● TASK DESCRIPTION
Copy out every line of the listing below word for word, leaving the pictures out.

(Listing of pointing data)

BEGIN

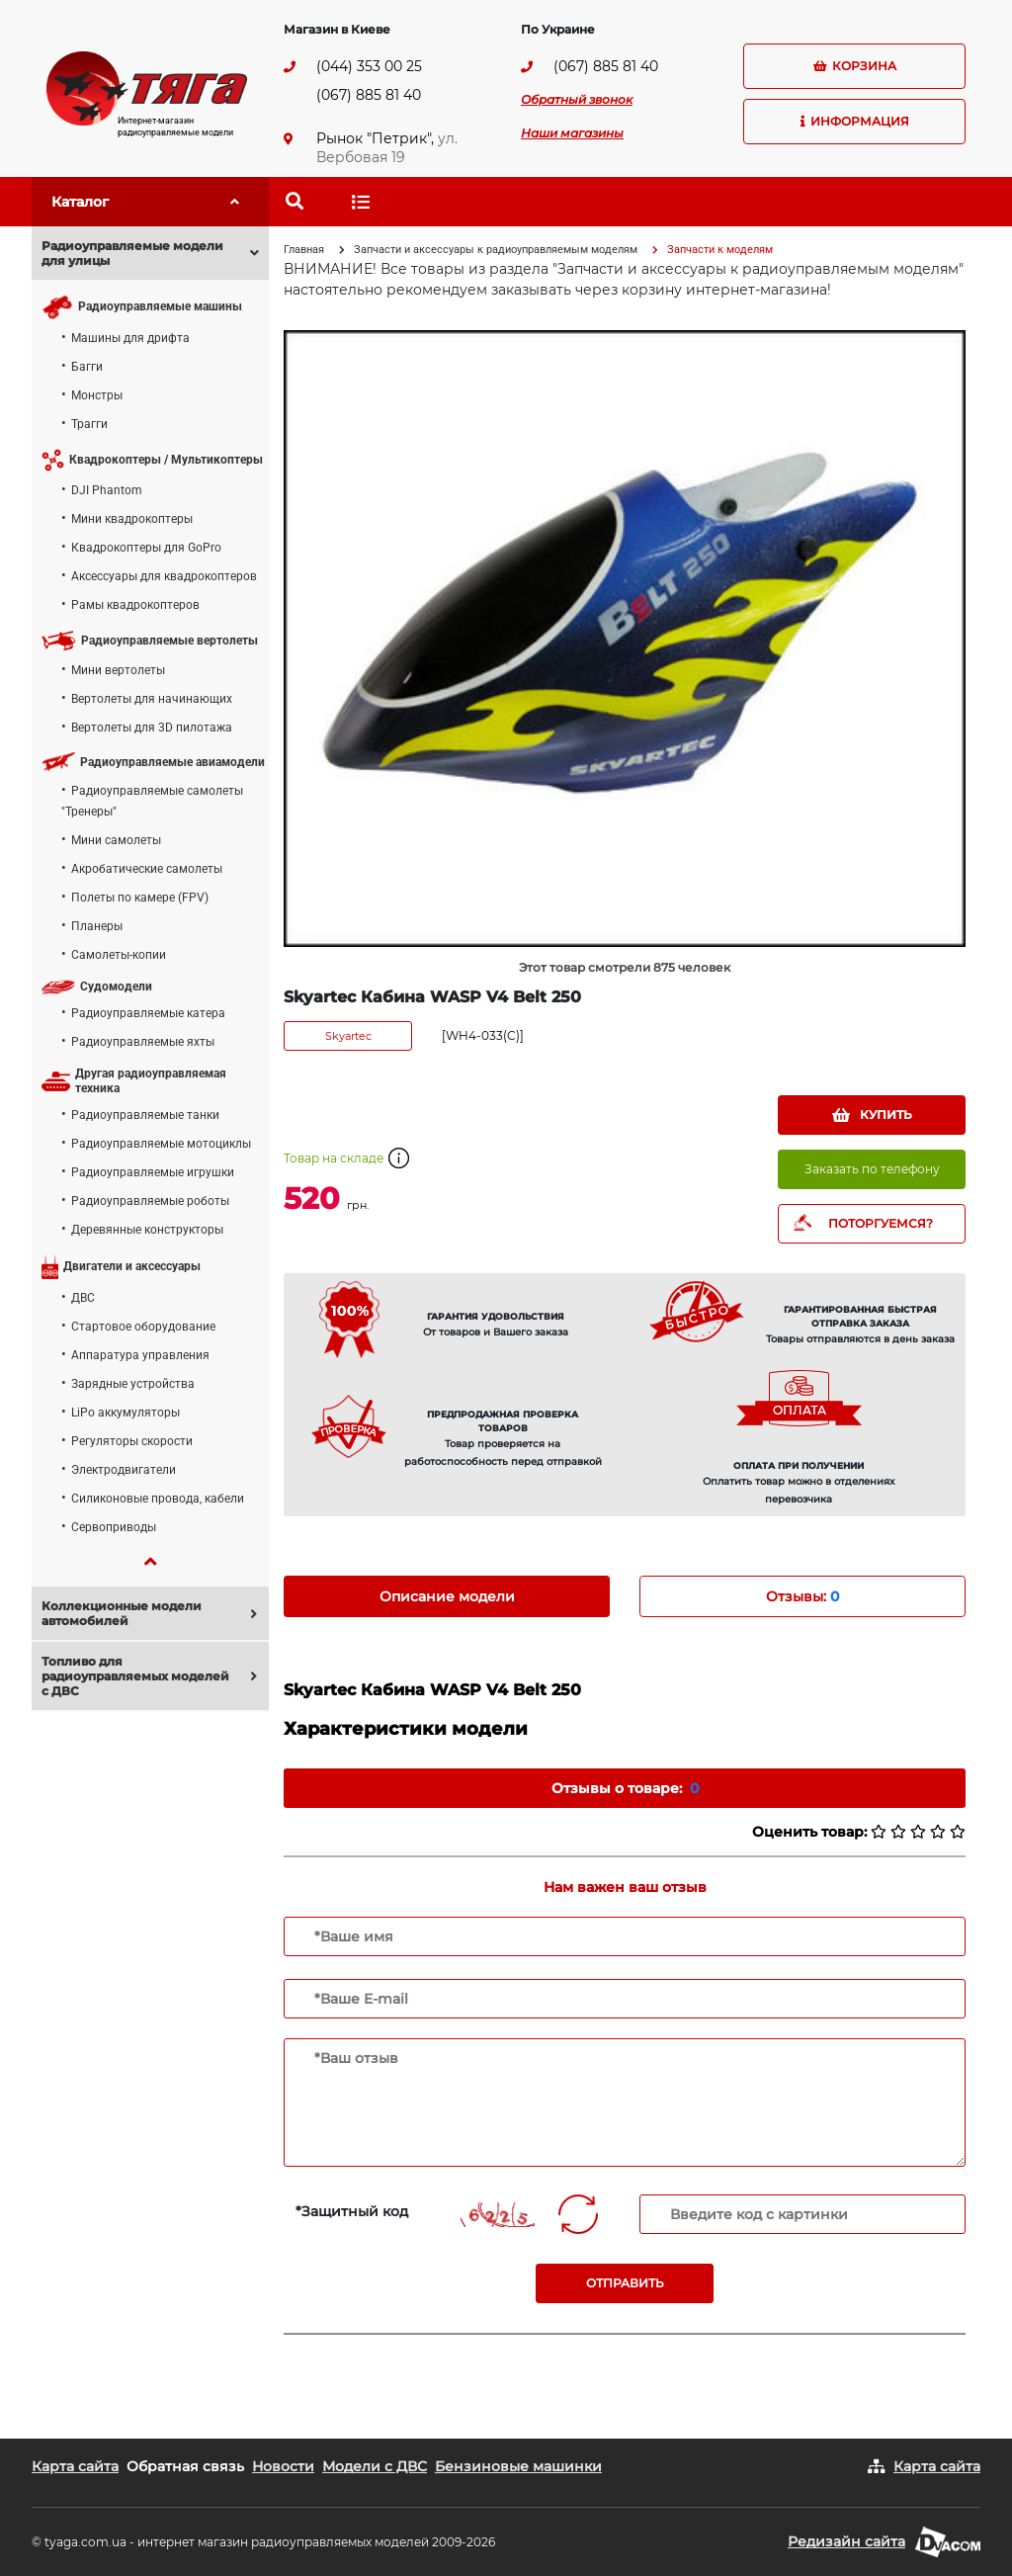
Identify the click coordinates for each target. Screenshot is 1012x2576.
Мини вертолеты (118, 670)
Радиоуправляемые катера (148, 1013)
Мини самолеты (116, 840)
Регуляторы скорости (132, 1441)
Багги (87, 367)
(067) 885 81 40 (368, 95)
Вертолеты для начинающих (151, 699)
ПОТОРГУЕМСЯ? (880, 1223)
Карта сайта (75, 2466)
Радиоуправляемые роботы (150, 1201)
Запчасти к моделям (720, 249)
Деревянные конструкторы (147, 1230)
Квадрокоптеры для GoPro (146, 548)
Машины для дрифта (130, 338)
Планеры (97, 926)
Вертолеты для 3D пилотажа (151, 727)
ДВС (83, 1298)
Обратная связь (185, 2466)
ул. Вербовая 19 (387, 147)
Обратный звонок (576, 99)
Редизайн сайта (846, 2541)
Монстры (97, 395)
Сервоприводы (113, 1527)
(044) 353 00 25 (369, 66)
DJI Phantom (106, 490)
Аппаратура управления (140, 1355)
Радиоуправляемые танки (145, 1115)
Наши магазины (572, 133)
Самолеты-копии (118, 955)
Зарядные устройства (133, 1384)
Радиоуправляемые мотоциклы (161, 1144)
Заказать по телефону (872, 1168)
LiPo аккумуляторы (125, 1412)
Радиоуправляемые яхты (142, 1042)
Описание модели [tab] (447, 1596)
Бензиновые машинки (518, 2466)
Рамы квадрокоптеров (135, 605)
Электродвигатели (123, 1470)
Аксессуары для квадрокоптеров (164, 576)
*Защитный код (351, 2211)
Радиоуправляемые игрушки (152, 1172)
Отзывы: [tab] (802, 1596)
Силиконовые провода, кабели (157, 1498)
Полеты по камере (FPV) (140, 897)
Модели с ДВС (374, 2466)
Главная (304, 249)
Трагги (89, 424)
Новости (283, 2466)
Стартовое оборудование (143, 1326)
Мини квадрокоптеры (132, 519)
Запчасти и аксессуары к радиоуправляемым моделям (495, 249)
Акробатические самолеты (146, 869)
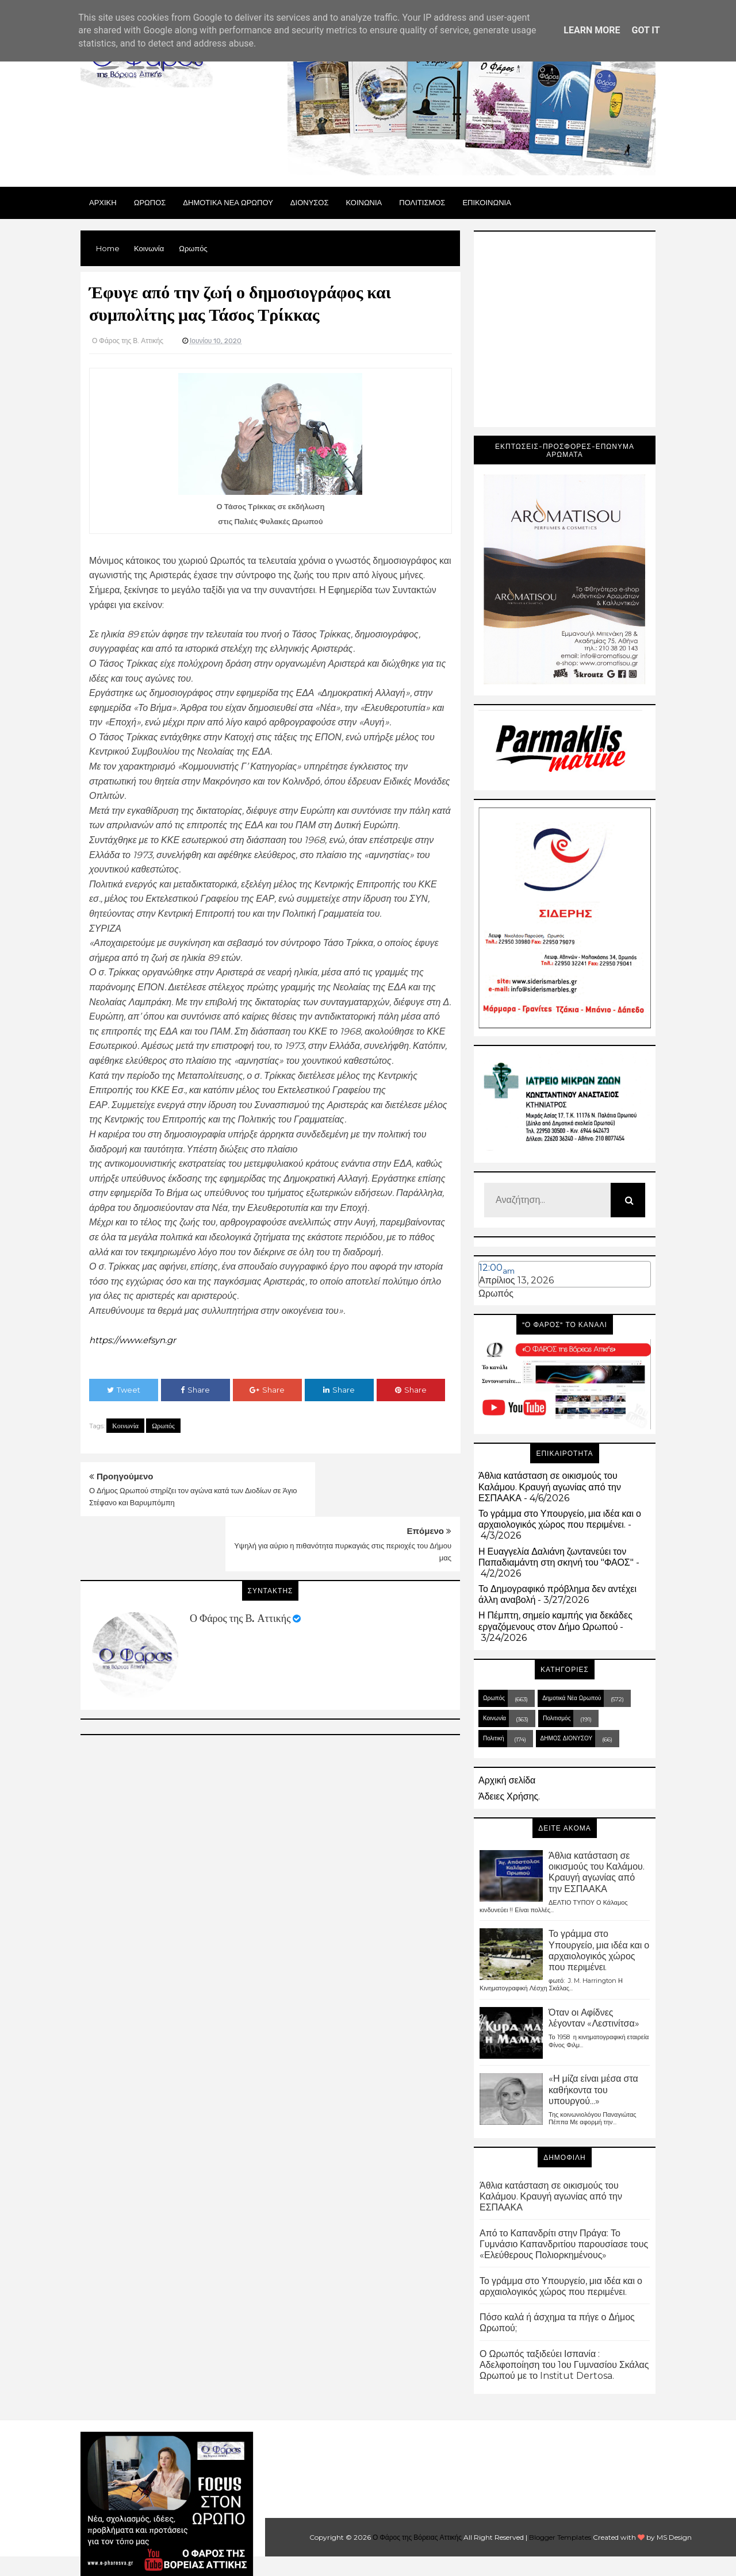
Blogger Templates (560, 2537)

END

● SOLUTION
Identify the click coordinates for each target. Screenshot is 1012x2576.
Мини вертолеты (118, 670)
Радиоуправляемые катера (148, 1013)
Мини самолеты (116, 840)
Регуляторы скорости (132, 1441)
Багги (87, 367)
(067) 885 81 40 (368, 95)
Вертолеты для начинающих (151, 699)
ПОТОРГУЕМСЯ? (880, 1223)
Карта сайта (75, 2466)
Радиоуправляемые роботы (150, 1201)
Запчасти к моделям (720, 249)
Деревянные конструкторы (147, 1230)
Квадрокоптеры для GoPro (146, 548)
Машины для дрифта (130, 338)
Планеры (97, 926)
Вертолеты для 3D пилотажа (151, 727)
ДВС (83, 1298)
Обратная связь (185, 2466)
ул. Вербовая 19 (387, 147)
Обратный звонок (576, 99)
Редизайн сайта (846, 2541)
Монстры (97, 395)
Сервоприводы (113, 1527)
(044) 353 00 25 (369, 66)
DJI Phantom (106, 490)
Аппаратура управления (140, 1355)
Радиоуправляемые танки (145, 1115)
Наши магазины (572, 133)
Самолеты-копии (118, 955)
Зарядные устройства (133, 1384)
Радиоуправляемые мотоциклы (161, 1144)
Заказать по телефону (872, 1168)
LiPo аккумуляторы (125, 1412)
Радиоуправляемые яхты (142, 1042)
Описание модели [tab] (447, 1596)
Бензиновые машинки (518, 2466)
Рамы квадрокоптеров (135, 605)
Электродвигатели (123, 1470)
Аксессуары для квадрокоптеров (164, 576)
*Защитный код (351, 2211)
Радиоуправляемые игрушки (152, 1172)
Отзывы: [tab] (802, 1596)
Силиконовые провода, кабели (157, 1498)
Полеты по камере (FPV) (140, 897)
Модели с ДВС (374, 2466)
Главная (304, 249)
Трагги (89, 424)
Новости (283, 2466)
Стартовое оборудование (143, 1326)
Мини квадрокоптеры (132, 519)
Запчасти и аксессуары к радиоуправляемым моделям (495, 249)
Акробатические самолеты (146, 869)
Blogger Templates (560, 2537)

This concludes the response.